> [Data excerpts]:
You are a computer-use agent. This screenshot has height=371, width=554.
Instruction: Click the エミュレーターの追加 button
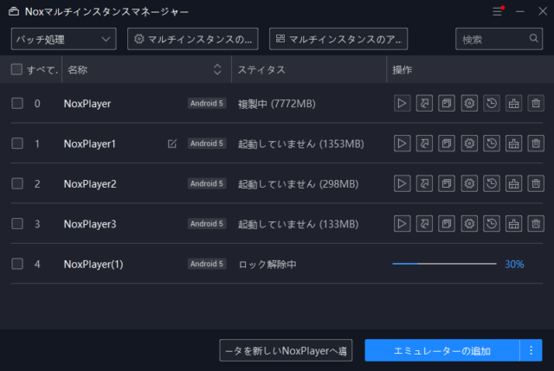441,350
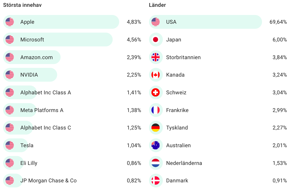Click the Schweiz flag icon
292x190 pixels.
[156, 92]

> [The task]:
Copy the listing above verbatim, leaving out pictures.

> [Response to the task]:
You are a computer-use agent. This screenshot has height=371, width=554.
Instruction: Click the エミュレーターの追加 button
441,350
Click the Schweiz flag icon
292x190 pixels.
[156, 92]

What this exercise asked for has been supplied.